A Projection Multi-objective SVM Method for Multi-class Classification

Support Vector Machines (SVMs) have become a very popular technique in the machine learning field for classification problems. They were originally proposed for classifications of two classes. For multi-class classifications, various single-objective models have been proposed mostly based on two families of methods: an all-together approach and a combination of binary classifiers. However, most of these single-objective models consider neither the different costs of different misclassifications nor the user’s preferences.

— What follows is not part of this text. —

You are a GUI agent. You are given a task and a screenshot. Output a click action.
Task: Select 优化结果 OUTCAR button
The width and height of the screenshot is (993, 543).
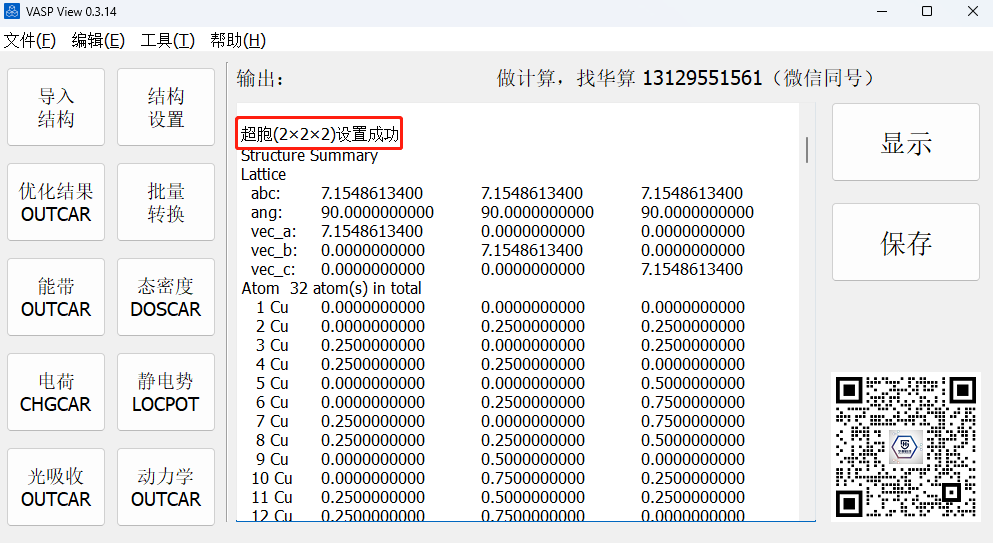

To overcome these drawbacks, multi-objective models have been proposed. By solving a large second-order cone program (SOCP), these multi-objective models give us weakly Pareto-optimal solutions. The need of solving large SOCPs makes these multi-objective models impractical when we have a large amount of classes to classify. In this paper, we propose a multi-objective technique that we denominate Projected Multi-objective SVM (PM), which works in a higher dimensional space than the object space. For PM, we can characterize these Pareto-optimal solutions. And for classifications with large numbers of
classes, with PM, we can significantly alleviate the computational bottleneck. From our experimental results, and compared with the single-objective multi-class SVMs (based on an all-together method, one-against-all method and one-against-one method), PM obtains comparable values for the training classification accuracies, testing classification accuracies and training time. Compared to other published multi-objective multi-class SVMs, PM gives higher Pareto-compliant indicator values while requiring less computation time.